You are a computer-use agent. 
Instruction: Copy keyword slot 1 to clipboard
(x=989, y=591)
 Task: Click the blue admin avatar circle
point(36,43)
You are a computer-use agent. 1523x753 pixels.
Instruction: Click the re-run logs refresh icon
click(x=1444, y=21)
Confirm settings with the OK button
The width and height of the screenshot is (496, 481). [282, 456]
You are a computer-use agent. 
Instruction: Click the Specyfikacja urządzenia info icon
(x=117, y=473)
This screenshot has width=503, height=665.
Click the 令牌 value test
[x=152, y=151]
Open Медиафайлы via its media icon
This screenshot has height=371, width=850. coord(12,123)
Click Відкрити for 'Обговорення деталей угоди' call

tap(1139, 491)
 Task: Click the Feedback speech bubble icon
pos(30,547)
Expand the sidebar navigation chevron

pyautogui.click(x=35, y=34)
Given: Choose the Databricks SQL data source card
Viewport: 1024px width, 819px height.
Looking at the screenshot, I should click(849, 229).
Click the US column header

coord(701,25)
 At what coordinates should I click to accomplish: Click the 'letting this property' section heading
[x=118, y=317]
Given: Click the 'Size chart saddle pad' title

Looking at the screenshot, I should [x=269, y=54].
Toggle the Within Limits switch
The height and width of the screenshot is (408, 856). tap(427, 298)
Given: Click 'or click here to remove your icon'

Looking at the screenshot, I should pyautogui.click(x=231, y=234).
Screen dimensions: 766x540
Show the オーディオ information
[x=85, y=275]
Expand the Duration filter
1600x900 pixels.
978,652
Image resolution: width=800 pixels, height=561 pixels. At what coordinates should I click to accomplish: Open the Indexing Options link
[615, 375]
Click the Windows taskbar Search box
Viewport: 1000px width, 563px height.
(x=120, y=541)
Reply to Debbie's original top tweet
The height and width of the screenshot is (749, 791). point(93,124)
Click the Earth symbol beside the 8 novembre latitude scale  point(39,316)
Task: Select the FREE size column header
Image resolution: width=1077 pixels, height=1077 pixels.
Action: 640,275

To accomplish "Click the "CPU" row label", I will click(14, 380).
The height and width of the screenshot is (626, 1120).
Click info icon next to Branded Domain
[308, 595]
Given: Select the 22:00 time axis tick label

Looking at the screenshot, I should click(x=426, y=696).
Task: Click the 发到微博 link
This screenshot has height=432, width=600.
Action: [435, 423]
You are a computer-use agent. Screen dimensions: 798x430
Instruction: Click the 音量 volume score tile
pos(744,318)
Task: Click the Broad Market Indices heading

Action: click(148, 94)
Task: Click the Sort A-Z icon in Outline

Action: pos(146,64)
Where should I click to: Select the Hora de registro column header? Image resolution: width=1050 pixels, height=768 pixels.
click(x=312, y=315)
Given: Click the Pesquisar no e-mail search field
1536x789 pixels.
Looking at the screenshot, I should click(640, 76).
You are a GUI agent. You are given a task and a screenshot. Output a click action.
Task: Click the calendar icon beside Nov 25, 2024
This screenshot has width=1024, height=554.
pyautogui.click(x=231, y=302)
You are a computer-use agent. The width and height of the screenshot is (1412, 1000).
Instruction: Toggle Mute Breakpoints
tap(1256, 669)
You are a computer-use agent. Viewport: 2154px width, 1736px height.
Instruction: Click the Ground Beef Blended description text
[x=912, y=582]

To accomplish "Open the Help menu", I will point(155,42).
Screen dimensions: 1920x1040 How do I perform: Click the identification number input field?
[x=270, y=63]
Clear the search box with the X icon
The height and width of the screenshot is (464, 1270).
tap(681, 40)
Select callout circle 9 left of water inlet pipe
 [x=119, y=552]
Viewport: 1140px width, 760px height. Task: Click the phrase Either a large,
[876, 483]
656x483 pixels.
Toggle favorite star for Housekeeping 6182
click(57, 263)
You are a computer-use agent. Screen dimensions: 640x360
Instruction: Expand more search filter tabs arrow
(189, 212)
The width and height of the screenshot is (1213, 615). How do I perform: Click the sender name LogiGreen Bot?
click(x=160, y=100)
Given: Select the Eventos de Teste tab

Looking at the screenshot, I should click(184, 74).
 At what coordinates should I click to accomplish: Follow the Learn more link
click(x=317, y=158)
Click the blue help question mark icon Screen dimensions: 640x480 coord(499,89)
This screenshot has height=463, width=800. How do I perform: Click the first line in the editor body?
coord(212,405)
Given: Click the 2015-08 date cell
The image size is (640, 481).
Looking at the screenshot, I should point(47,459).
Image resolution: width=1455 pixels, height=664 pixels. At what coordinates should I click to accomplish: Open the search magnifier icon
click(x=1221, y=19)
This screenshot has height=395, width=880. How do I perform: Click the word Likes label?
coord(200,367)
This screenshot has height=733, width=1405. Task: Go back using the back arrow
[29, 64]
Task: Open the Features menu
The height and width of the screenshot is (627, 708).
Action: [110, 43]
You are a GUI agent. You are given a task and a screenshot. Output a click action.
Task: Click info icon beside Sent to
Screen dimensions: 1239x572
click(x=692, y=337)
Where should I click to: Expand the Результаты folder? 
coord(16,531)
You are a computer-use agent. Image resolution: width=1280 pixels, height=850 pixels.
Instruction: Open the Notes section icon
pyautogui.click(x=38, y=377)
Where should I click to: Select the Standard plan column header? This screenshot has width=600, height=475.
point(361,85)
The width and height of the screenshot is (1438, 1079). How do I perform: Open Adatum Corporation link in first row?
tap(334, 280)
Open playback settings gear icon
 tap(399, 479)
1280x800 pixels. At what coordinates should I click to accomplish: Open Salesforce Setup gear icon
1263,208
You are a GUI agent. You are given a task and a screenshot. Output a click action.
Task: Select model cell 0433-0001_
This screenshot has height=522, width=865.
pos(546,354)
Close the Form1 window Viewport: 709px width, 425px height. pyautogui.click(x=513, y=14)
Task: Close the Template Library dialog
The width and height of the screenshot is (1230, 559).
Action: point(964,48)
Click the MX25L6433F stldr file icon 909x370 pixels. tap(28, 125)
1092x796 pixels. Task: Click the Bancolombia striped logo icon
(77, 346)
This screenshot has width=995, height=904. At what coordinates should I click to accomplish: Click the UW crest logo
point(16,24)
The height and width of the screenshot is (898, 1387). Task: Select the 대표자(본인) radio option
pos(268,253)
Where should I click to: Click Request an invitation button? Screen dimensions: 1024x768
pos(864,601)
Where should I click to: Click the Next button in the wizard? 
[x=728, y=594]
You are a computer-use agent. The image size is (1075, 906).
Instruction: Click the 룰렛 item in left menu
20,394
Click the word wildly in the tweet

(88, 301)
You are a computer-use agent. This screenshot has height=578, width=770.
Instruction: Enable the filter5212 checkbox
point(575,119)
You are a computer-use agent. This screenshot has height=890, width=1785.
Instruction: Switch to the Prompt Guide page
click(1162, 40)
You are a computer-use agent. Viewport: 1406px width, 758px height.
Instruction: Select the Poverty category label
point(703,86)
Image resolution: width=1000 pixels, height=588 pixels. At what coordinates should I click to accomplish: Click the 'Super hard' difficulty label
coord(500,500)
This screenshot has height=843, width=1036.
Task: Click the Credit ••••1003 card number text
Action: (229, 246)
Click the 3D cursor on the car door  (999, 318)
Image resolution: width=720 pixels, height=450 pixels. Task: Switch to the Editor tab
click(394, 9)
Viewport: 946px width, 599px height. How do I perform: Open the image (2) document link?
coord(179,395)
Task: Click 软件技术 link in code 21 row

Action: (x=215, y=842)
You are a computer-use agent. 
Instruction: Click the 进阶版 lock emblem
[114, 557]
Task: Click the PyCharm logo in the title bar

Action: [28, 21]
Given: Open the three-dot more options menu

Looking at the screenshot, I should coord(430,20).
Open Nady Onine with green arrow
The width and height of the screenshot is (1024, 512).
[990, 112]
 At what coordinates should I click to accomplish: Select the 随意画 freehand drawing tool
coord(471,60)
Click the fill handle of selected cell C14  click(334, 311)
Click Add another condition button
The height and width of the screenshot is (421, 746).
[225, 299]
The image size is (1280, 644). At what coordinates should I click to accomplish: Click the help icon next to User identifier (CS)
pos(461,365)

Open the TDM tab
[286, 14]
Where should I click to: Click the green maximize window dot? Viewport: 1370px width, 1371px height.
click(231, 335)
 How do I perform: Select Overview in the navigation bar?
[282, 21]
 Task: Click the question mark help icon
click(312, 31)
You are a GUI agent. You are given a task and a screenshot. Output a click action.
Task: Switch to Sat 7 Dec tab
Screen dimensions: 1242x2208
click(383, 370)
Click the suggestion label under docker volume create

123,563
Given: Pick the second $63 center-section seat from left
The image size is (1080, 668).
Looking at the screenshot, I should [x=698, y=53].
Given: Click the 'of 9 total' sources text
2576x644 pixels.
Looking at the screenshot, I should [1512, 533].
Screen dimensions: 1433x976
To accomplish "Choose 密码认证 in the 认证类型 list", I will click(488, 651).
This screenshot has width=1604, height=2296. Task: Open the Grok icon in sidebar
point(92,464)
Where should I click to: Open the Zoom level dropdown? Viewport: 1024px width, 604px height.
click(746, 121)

===============

Reproduce, exactly as they stand in the data above, the lines from the one that holds "The width and height of the screenshot is (1438, 1079)." to the one that holds "Close the Form1", inclusive.

The width and height of the screenshot is (1438, 1079). How do I perform: Open Adatum Corporation link in first row?
tap(334, 280)
Open playback settings gear icon
 tap(399, 479)
1280x800 pixels. At what coordinates should I click to accomplish: Open Salesforce Setup gear icon
1263,208
You are a GUI agent. You are given a task and a screenshot. Output a click action.
Task: Select model cell 0433-0001_
This screenshot has height=522, width=865.
pos(546,354)
Close the Form1 window Viewport: 709px width, 425px height. pyautogui.click(x=513, y=14)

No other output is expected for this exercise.